Professional ratings
Review scores
| Source | Rating |
| AllMusic | Star Half star |
| Collector's Guide to Heavy Metal | 10/10 |
| Forces Parallèles | Star |
| Rolling Stone | Star |

==Background==
After losing his voice during the writing of the album, lead singer Klaus Meine had to undergo surgery on his vocal cords and was uncertain as to whether or not he would be able to record. Demos of the material were recorded with singer Don Dokken from Dokken, a then-unknown band from Los Angeles. However, none of those recordings are featured on the album and Dokken is only credited with backing vocals.

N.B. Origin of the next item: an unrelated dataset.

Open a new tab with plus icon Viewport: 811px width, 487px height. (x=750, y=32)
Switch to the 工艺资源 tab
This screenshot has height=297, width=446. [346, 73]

In Kerrang! issue 12, guitarist Rudolf Schenker said that he could not choose between his guitar solos on "China White" so the US and European releases differed in this detail.

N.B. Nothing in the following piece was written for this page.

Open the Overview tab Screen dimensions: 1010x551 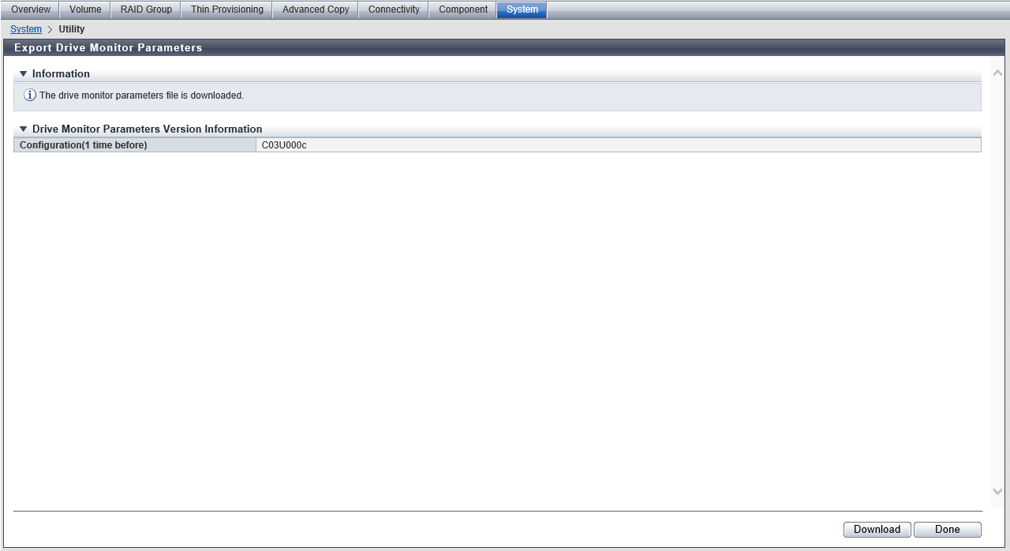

A self-portrait of artist Gottfried Helnwein is featured on the cover of the album. Schenker portrays this character in the "No One Like You" music video.

== Track listing ==
All music is composed by Rudolf Schenker except where noted

Side one
| No. | Title | Lyrics | Length |
|---|---|---|---|
| 1. | "Blackout" | Klaus Meine, Herman Rarebell, Sonja Kittelsen | 3:49 |
| 2. | "Can't Live Without You" | Meine | 3:47 |
| 3. | "No One Like You" | Meine | 3:57 |
| 4. | "You Give Me All I Need" | Rarebell | 3:39 |
| 5. | "Now!" | Meine, Rarebell | 2:35 |

Side two
| No. | Title | Lyrics | Length |
|---|---|---|---|
| 6. | "Dynamite" | Meine, Rarebell | 4:12 |
| 7. | "Arizona" | Rarebell | 3:56 |
| 8. | "China White" | Meine | 6:59 |
| 9. | "When the Smoke Is Going Down" | Meine | 3:50 |
| Total length: |  |  | 36:44 |

2015 bonus tracks (Deluxe Edition)
| No. | Title | Lyrics | Music | Length |
|---|---|---|---|---|
| 10. | "Blackout" (Demo Version) | Meine, Rarebell, Kittelsen |  | 4:03 |
| 11. | "Running for the Plane" (Demo Song) | Meine |  | 4:07 |
| 12. | "Sugar Man" (Demo Song) | Meine | Schenker, Matthias Jabs | 4:22 |
| 13. | "Searching for the Rainbow" (Demo Song) | Meine |  | 3:56 |

== Personnel ==
Scorpions
- Klaus Meine – lead vocals
- Rudolf Schenker – rhythm guitars, 6 & 12-string acoustic guitars, backing vocals (tracks 1, 2, 8), lead guitars (tracks 4, 8, 9)
- Matthias Jabs – lead guitars, 6-string acoustic guitar, rhythm guitars (track 4, 8, 9)
- Francis Buchholz – bass
- Herman Rarebell – drums

Others
- Don Dokken – backing vocals
- Tom Croucier – bass

Production
- Dieter Dierks – producer, engineer
- Gerd Rautenbach – mixing
- Bob Ludwig and Howie Weinberg – mastering at Masterdisk, New York

==Charts==

| Chart (1982) | Peak position |
|---|---|
| Canada Top Albums/CDs (RPM) | 11 |
| Dutch Albums (Album Top 100) | 45 |
| Finnish Albums (The Official Finnish Charts) | 12 |
| German Albums (Offizielle Top 100) | 10 |
| Japanese Albums (Oricon) | 47 |
| Swedish Albums (Sverigetopplistan) | 12 |
| UK Albums (Official Charts) | 11 |
| US Billboard 200 | 10 |

| Chart (2015) | Peak position |
|---|---|
| UK Rock & Metal Albums (Official Charts) | 27 |

==Certifications==

| Region | Certification | Certified units/sales |
| Canada (Music Canada) | Platinum | 100,000^{^} |
| France (SNEP) | Gold | 100,000^{*} |
| Mexico (AMPROFON) | Gold | 100,000 |
| United States (RIAA) | Platinum | 1,000,000^{^} |
^{*} Sales figures based on certification alone. ^{^} Shipments figures based on certification alone.